Here’s why these walled gardens fail to live up to their early promise. In the evolution of a new shared platform, whether it be the Web, the mobile Web, or the social Web, the early successes are achieved by companies that can control the environment they offer to the first consumers. That control allows them to manage how they deliver the innovations of the new platform. People don’t know what to expect and haven’t learn how to master these new capabilities, so they eagerly embrace the controlled environment of a proprietary platform.
But once people start to learn the new skills and habits of the environment, they become more confident and demanding. Meanwhile, the underlying shared platform begins to evolve a richer standards-based environment that replicates many of the innovations of the first movers. New resources come on stream on the shared platform and, because it’s open, innovation can flourish and the choice available rapidly overtakes what’s offered by the proprietary first movers. Their walled gardens begin to give up their huge populations and eventually, bled dry by the exodus over many years, they finally relent and reluctantly adopt the open platform they sought for too long to supplant.

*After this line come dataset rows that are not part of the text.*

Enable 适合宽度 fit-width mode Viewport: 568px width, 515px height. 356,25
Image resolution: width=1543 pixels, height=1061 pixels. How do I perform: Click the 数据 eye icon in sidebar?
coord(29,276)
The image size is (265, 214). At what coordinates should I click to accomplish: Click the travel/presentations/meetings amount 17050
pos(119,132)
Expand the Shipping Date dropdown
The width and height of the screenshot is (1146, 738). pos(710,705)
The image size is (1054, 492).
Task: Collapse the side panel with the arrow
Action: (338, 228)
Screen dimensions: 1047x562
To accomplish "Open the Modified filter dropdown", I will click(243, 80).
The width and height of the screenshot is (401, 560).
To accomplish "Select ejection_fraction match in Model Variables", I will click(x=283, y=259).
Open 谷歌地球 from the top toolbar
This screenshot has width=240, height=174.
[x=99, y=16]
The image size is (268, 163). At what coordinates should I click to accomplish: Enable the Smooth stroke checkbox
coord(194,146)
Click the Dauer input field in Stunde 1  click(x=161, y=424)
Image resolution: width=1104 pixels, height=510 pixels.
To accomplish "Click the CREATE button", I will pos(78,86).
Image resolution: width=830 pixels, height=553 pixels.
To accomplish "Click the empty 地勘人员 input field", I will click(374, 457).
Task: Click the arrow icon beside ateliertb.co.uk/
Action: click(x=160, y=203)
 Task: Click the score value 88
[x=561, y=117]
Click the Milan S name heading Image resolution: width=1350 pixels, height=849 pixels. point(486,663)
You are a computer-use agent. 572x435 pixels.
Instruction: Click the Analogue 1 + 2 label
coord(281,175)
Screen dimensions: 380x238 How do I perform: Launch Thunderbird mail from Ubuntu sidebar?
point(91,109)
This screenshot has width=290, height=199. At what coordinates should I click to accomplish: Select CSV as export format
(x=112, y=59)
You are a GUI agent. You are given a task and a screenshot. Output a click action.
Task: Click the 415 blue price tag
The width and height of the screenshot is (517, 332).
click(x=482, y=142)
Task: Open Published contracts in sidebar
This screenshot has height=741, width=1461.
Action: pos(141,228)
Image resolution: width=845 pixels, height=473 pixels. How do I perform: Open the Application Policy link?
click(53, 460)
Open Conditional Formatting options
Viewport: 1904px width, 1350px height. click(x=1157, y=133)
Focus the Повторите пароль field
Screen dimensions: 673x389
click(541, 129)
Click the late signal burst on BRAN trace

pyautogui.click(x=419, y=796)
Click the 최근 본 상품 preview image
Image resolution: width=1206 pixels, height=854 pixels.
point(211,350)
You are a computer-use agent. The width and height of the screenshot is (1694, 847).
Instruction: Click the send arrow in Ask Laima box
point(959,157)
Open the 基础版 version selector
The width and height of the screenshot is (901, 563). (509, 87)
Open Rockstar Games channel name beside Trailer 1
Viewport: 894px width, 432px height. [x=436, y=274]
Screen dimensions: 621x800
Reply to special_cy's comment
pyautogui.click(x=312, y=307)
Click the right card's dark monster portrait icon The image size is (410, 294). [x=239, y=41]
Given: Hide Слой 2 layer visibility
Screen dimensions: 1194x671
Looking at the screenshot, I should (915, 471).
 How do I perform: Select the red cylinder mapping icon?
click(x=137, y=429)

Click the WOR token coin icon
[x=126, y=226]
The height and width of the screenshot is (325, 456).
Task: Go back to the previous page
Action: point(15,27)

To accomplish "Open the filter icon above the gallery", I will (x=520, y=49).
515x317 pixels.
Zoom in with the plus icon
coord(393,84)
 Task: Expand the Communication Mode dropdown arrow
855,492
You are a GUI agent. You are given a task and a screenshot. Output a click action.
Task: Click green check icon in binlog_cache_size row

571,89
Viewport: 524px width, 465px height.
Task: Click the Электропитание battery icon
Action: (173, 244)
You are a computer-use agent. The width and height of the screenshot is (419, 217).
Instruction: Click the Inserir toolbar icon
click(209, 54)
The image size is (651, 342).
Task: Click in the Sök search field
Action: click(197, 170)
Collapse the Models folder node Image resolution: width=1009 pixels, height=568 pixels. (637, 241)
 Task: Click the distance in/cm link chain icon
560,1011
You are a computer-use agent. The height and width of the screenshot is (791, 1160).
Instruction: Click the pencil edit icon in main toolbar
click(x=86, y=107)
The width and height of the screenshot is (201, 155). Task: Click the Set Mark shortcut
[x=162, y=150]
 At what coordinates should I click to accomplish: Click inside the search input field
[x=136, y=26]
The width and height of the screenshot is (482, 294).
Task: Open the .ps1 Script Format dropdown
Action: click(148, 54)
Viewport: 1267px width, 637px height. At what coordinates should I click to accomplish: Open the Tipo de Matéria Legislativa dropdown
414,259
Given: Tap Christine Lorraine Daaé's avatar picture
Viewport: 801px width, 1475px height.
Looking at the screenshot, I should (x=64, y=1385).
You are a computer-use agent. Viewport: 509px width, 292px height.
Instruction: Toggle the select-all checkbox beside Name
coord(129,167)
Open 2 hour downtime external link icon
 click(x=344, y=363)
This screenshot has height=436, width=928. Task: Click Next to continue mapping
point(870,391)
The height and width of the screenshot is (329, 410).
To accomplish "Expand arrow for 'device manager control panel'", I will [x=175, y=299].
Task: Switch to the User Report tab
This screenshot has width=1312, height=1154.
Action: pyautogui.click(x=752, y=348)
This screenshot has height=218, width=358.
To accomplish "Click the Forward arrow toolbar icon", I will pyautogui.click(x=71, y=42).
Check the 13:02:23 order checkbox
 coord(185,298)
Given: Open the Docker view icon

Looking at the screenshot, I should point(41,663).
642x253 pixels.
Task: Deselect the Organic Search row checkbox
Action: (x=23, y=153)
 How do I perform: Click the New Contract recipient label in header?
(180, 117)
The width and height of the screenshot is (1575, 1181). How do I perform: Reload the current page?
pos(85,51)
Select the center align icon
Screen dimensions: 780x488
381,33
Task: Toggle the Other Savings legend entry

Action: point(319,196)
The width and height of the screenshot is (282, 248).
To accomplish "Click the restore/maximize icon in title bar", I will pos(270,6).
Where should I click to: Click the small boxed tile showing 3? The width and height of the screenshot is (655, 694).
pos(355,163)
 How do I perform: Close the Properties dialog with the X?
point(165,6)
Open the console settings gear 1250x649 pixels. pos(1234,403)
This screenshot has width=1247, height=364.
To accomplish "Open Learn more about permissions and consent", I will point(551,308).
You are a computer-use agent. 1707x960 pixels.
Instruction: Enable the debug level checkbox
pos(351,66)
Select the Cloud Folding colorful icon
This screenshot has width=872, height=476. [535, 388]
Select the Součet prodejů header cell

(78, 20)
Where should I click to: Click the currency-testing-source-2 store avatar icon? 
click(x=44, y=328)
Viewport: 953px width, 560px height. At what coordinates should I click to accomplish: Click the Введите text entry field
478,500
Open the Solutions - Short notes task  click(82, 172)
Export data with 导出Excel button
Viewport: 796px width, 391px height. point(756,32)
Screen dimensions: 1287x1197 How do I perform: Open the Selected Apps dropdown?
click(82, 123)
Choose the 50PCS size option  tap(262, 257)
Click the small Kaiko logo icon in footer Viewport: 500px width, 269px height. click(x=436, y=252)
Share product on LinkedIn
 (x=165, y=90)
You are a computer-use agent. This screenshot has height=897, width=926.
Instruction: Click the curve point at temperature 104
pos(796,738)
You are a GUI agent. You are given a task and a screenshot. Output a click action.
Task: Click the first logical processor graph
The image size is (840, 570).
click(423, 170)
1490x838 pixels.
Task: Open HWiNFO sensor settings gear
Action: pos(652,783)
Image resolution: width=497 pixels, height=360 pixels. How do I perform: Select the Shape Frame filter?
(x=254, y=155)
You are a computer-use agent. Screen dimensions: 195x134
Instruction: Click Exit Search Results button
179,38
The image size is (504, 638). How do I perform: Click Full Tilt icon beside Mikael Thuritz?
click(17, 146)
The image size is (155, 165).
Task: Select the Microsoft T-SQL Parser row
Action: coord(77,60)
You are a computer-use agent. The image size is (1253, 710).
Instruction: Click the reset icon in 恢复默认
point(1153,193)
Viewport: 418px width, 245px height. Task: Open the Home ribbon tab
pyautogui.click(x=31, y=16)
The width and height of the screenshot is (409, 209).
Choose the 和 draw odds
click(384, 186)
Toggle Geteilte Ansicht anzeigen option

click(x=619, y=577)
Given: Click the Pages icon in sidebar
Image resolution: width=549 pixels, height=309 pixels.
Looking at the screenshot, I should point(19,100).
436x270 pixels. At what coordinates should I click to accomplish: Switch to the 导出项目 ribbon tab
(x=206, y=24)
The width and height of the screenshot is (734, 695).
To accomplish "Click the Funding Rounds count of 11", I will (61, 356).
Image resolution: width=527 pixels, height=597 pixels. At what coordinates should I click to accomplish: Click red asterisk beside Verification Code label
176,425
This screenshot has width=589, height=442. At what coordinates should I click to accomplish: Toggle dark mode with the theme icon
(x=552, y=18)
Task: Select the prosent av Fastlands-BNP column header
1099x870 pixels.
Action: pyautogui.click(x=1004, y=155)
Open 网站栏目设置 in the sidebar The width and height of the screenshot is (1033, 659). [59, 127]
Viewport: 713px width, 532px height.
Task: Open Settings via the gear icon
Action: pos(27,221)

As HTML5 takes shape, we’re now entering the first phase of this move away from proprietary platforms in the mobile web. It’s no surprise that users prefer the proprietary environments today, when so many of the richer user experiences are simply not available in present-day mobile web browsers. HTML5 changes that, as Salesforce.com [a client, see disclosure] showed off very eloquently last month in its preview of its HTML5 toolkit.
Yesterday, SlideShare revealed its move to HTML5, citing developer resource and app store lock-in as factors in its decision. These early adopters are just a trickle for now, but they will embolden many others to follow suit, and before long, the trickle will become a flood. In retrospect, Apple’s decision not to implement Flash on iOS — which created a huge incentive for everyone else to collaborate to rapidly bring out HTML5 to plug the gap — may turn out to have been one of the worst tactical judgements in computing history. Nothing is more inimical to the survival of a proprietary platform than the widespread adoption of an open alternative that wins over large numbers of developers.
Of course there will be new innovations on show at next week’s anticipated iPhone 5 launch. For a while, Apple will continue to profit mightily from the leadership it has established with its groundbreaking iOS platform and astonishing devices (I have an iPhone and iPad and love them both). But already, the first cracks in the wall are visible. In the long term, HTML5 will sweep away Apple’s proprietary walled garden. Let’s hope the company handles the outcome better than AOL did.